I have no words of wisdom for you Dawners, except to say that there is only SO much you can do here. Sometimes a disaster has to happen before the old folks can see the light. Sending you a big hug today, and a prayer that your Dad will see the burden he's placing upon your Mom & yourself.
I wonder if, when it comes to how important continuing the PT is, it may be not so much that your father doesn't understand as that he doesn't agree - doesn't agree that it's worth the effort it costs him to do it, that is. You may believe (you may well be right) that he will be sorry later, if God forbid he experiences a decline that could potentially have been delayed or prevented. But then it isn't you who's having to find the motivation and energy to carry on with maybe painful, tiring exercise. If it is the case, literally, that he can't be bothered, that's teeth-clenchingly frustrating for you - but it is up to him. It's not a small thing he's being asked to do, when you put yourself in his very tired old shoes.

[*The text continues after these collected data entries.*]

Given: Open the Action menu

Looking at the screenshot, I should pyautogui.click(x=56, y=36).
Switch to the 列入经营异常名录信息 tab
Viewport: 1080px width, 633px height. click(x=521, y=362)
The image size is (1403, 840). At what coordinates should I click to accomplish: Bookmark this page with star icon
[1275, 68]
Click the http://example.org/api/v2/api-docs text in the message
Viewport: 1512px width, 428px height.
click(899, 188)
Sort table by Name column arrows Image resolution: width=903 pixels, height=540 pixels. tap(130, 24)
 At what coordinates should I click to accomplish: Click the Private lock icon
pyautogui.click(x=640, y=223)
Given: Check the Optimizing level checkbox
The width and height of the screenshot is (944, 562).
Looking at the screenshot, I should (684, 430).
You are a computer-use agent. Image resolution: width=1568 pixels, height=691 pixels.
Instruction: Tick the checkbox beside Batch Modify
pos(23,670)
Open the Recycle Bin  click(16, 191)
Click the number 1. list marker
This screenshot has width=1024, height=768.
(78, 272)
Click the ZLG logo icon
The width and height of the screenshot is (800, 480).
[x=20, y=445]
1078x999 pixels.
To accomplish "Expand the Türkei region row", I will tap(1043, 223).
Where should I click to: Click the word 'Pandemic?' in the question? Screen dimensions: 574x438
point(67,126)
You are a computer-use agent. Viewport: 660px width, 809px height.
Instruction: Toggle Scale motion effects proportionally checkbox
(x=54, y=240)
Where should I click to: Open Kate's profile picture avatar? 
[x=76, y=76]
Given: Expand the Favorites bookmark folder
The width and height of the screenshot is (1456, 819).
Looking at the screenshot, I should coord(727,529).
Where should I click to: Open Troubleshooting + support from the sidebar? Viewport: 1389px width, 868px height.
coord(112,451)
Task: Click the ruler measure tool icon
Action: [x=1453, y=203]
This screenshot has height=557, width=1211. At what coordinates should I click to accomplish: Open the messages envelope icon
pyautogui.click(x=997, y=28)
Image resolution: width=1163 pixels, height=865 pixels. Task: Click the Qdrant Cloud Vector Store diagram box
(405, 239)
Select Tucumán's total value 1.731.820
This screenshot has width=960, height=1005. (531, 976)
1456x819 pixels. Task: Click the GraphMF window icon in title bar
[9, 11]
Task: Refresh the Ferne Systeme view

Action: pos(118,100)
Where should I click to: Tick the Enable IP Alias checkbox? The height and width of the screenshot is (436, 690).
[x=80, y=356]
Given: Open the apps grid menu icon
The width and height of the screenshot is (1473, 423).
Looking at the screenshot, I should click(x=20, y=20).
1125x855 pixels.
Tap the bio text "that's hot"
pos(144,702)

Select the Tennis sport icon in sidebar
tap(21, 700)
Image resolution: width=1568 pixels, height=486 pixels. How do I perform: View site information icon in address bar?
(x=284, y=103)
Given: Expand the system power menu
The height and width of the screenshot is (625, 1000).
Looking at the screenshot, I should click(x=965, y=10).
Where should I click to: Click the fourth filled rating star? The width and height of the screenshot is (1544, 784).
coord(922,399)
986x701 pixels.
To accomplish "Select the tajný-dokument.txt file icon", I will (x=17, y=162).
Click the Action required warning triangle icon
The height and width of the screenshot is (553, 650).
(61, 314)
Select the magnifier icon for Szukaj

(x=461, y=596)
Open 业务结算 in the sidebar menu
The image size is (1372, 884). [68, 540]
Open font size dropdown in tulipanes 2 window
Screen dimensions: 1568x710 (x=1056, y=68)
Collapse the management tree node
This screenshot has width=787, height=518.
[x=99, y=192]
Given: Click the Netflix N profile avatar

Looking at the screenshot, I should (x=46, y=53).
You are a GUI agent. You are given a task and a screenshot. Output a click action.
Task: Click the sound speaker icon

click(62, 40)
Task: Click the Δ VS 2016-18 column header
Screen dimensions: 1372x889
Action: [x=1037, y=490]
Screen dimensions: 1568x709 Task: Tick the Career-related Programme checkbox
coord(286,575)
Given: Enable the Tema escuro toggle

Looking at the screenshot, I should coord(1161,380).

The other point is a bit of a tangent - you say your mother is refusing home help. But when the choice is between your father's moving in to long term care or her having more help with him at home, won't she change her mind about that?
I got his antidepressant upped, and he tried again, with me buying bike pedals and stretch bands, etc. They are just gathering dust.
I am wondering if an antidepressant at his age - and if he is in good shape - might help to perk him up enough to keep up with the P/T for a while longer. You might also have a geriatric specialist take a look at him and/or any other meds he is taking to see if anything could be causing pain or problems.
Everyone has made fantastic suggestions. I think you need to look into all of them. You can't force him to do anything he doesn't want to - and people always telling him what to do could be adding to his belligerence. But to protect your mother and your family, and to limit his suffering later, you need to have a plan for what will happen. He will not miraculously get better. He will likely decline.
Do you have power of attorney? At least for health decisions? You might try talking to his doctors to see if he can get any home health care that might give Mom even a little break. She may argue, but perhaps if "the doctor ordered it", both she and he might go along with it. It won't necessarily fix him, but be a distraction for both of them.
I used to work out in the house, didn't really mind it when I had music on, but it was never as pleasurable as working in the garden.
So maybe you can find something your father can do that's healthy exercise but also is something he enjoys doing and used to do earlier and isn't PT per se.
So, alas..I will wait to see how the appointment goes on November 5th with the PT program director. If he decides he isn't going to continue to do what he can to stay strong enough for mom to take care of him (i.e., transferring and being able to ambulate), then I will have no choice but wait in the wings and see what happens. I could go on and on.. Again, I APPRECIATE every post and comment - I feel cared for and thank you for that.